ECLI:NL:RBROT:2017:5484

Rechtbank Rotterdam

Datum uitspraak
19 mei 2017
Publicatiedatum
14 juli 2017
Zaaknummer
4473725 \ CV EXPL 15-42347
Instantie
Rechtbank Rotterdam
Type
Uitspraak
Procedures
  • Eerste aanleg - enkelvoudig
Rechters
Vindplaatsen
  • Rechtspraak.nl
AI samenvatting door LexboostAutomatisch gegenereerd

Eindvonnis na tussenvonnis in arbeidszaak met bewijswaardering en aanbod ex artikel 38 lid 2 Schoonmaak CAO

In deze zaak, die diende voor de Rechtbank Rotterdam, heeft de kantonrechter op 19 mei 2017 een eindvonnis gewezen na een eerder tussenvonnis. De eiser, vertegenwoordigd door mr. A.M. Hilhorst, heeft een vordering ingesteld tegen de gedaagde, Hago Nederland B.V., vertegenwoordigd door mr. R.M. Dessaur. De kern van de zaak betreft de vraag of Hago aan de eiser een arbeidsovereenkomst moest aanbieden op het object UvA Roeterseiland, zoals voorgeschreven in artikel 38 lid 2 van de Schoonmaak CAO.

De procedure omvatte verschillende processtukken, waaronder een tussenvonnis van 21 oktober 2016, waarin Hago was toegelaten tot het leveren van tegenbewijs. Hago heeft geprobeerd dit tegenbewijs te leveren door de heer [K.] als getuige te horen. De kantonrechter heeft echter geoordeeld dat Hago er niet in is geslaagd om aan de bewijsopdracht te voldoen. De verklaring van getuige [K.] bood onvoldoende steun voor de stelling dat de eiser tijdelijk op een ander object was geplaatst vanwege een verbouwing.

De kantonrechter heeft geconcludeerd dat Hago verplicht was om de eiser een arbeidsovereenkomst aan te bieden op het object UvA Roeterseiland, en dat deze verplichting gold per 1 mei 2015. De kantonrechter heeft de primaire vordering van de eiser toegewezen, inclusief een dwangsom van € 50,00 per dag bij niet-nakoming, met een maximum van € 5.000,00. Daarnaast is Hago veroordeeld tot betaling van achterstallig loon aan de eiser, met een wettelijke verhoging van 10% en wettelijke rente vanaf het moment van opeisbaarheid.

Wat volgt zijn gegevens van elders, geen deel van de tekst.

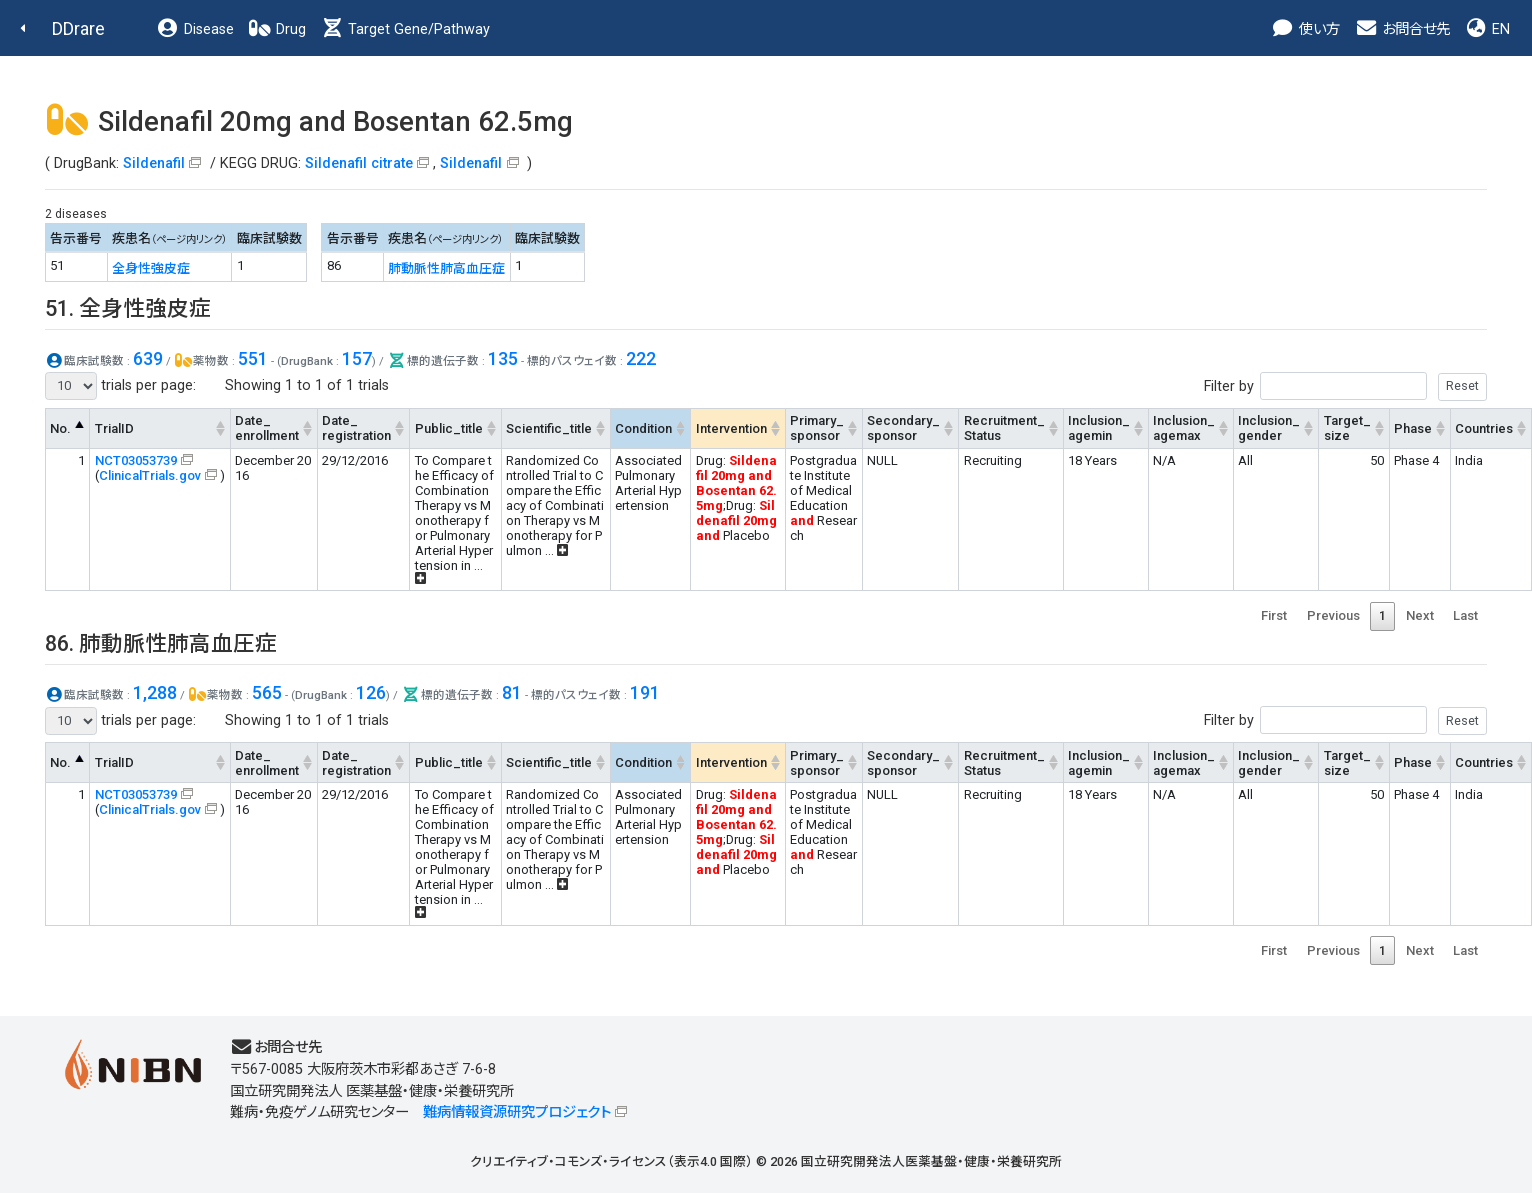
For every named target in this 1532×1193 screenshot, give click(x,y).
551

De uitspraak is gedaan door mr. T.M.J. Smits en is uitvoerbaar bij voorraad verklaard. Hago is als de in het ongelijk gestelde partij veroordeeld in de proceskosten, die aan de zijde van de eiser zijn vastgesteld op een totaalbedrag van € 1.142,19.

Uitspraak

RECHTBANK ROTTERDAM

zaaknummer: 4473725 \ CV EXPL 15-42347
uitspraak: 19 mei 2017
vonnis van de kantonrechter, zitting houdende te Rotterdam,
in de zaak van
[eiser],
wonende te [plaatsnaam],
eiser,
gemachtigde: mr. A.M. Hilhorst,
tegen
de besloten vennootschap met beperkte aansprakelijkheid
Hago Nederland B.V.,
gevestigd te Capelle aan den IJssel,
gedaagde,
gemachtigde: mr. R.M. Dessaur.
Partijen blijven hierna aangeduid als [eiser] en Hago.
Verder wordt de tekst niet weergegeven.